Cronkite: Overuse of anonymous sources hurting journalism

By HAL DRAKE | Stars and Stripes | Published: May 25, 1981

TOKYO — Newsman Walter Cronkite delivered a harsh verdict on his colleagues in the journalism trade, calling them "guilty" of misreporting because too many anonymous sources are used in news reports.

Citing the recent case of Janet Cooke, a Washington Post reporter who got — and lost — a Pulitzer Prize for a story that featured a totally fictitious character, Cronkite said it was "ironic" that the Post, a top-of-the-line newspaper, was taken in by Cooke's tale about an 8-year-old heroin addict.

"It certainly does drive another nail into our coffin, so to speak, of credibility," Cronkite told the Foreign Correspondents Club of Japan.

Cronkite, called "the most trusted man in America" during his 19 years as anchorman on the CBS Evening News, stepped out of that post recently to become a special correspondent and put together "Universe," a series that will explore science and technology all over the world.

HE TORE into the whole idea of citing anonymous sources in news reports, saying it's only occasionally necessary.
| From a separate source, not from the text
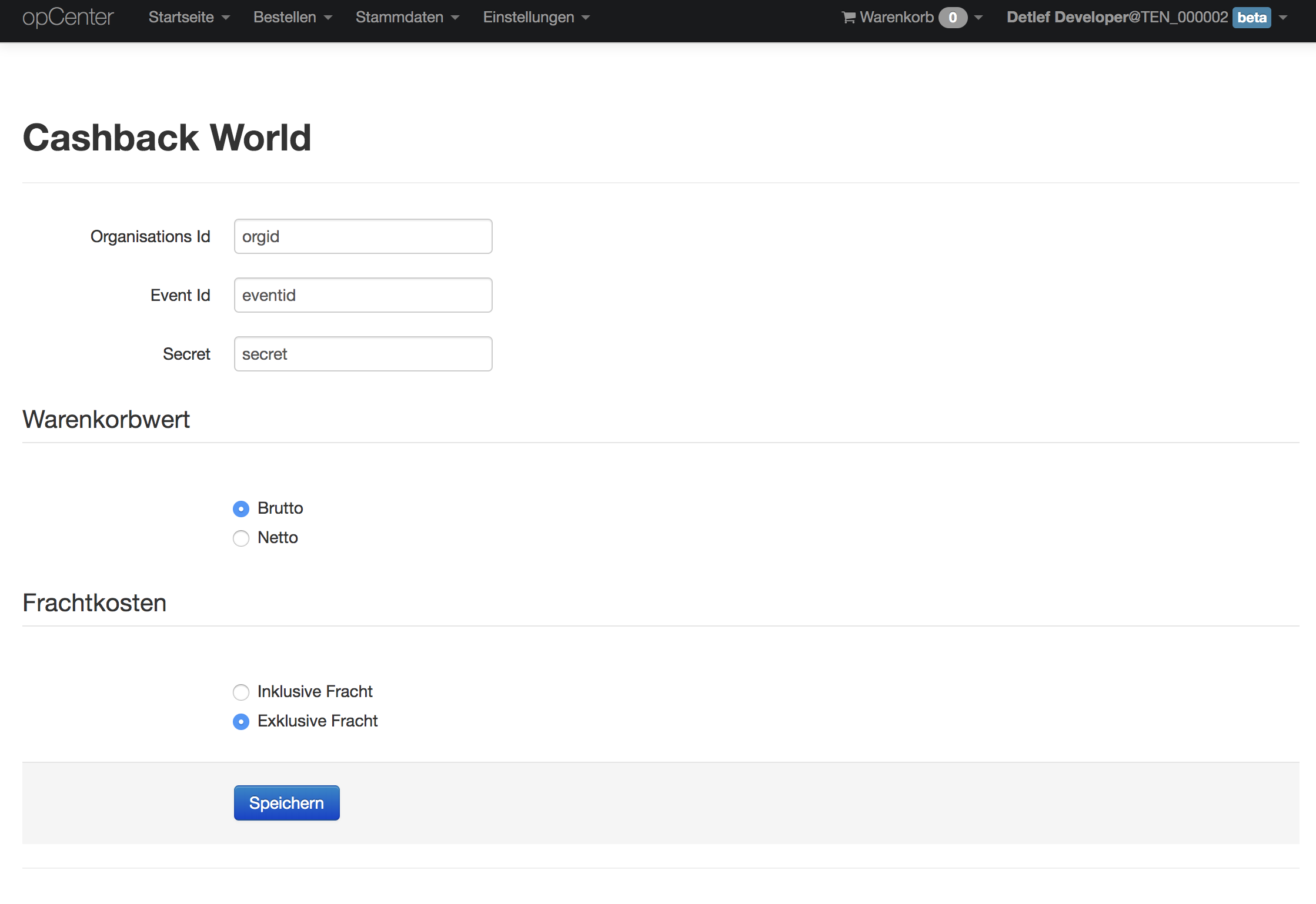Viewport: 1316px width, 904px height.
Task: Click the Organisations Id input field
Action: [363, 236]
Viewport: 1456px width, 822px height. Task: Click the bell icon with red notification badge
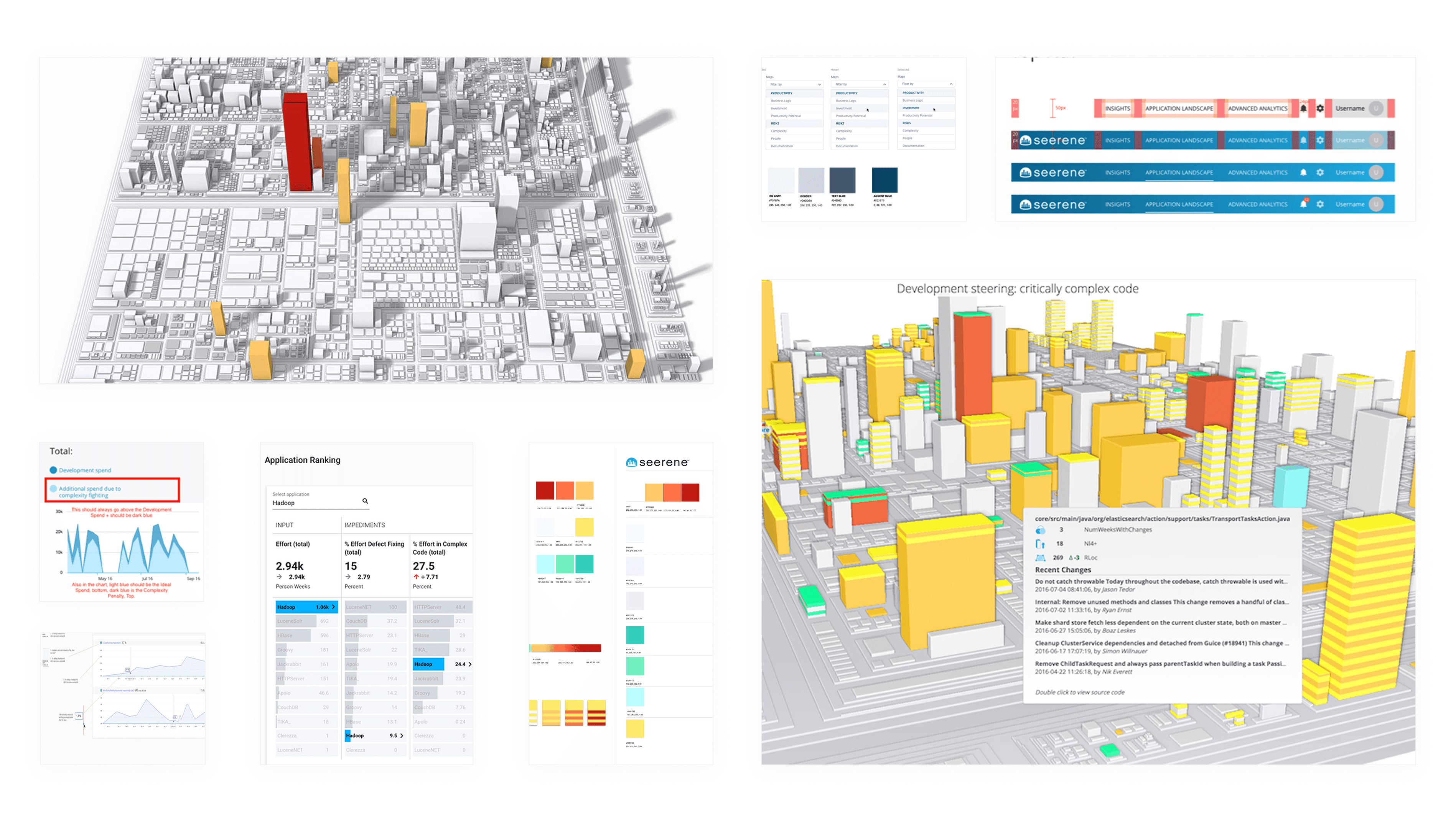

At the same time, he blamed courts that pressure newspapers to reveal their sources in criminal cases and force them to be defensively confidential.

But, Cronkite said, "If a story can't be pinned to a source by attribution, or at least by fairly direct means, I don't think we ought to be using those stories.

"What we're doing every day in television, trying to cover 24 hours of news in 24 minutes, is obviously compressing this gas we give off," Cronkite said. "We're compressing that gas to such a degree that we're creating ... more heat than we are light, I'm afraid. . .

And instead of misquotes, Cronkite said, newsmen now frequently print out-of-context newsmen

He cited a story that followed him from Peking to Tokyo, saying that he left China "in a huff" because he made a useless trip to a fishery that had no fish and was asked to pay $20,000 before he could film a panda preserve.

"I didn't leave in a huff, I left in a Pan Am 747," Cronkite said. The whole story, he said, had "only a few kernels of truth."
 

CBS newsman Walter Cronkite addresses the Foreign Correspondents Club of Japan in May, 1981.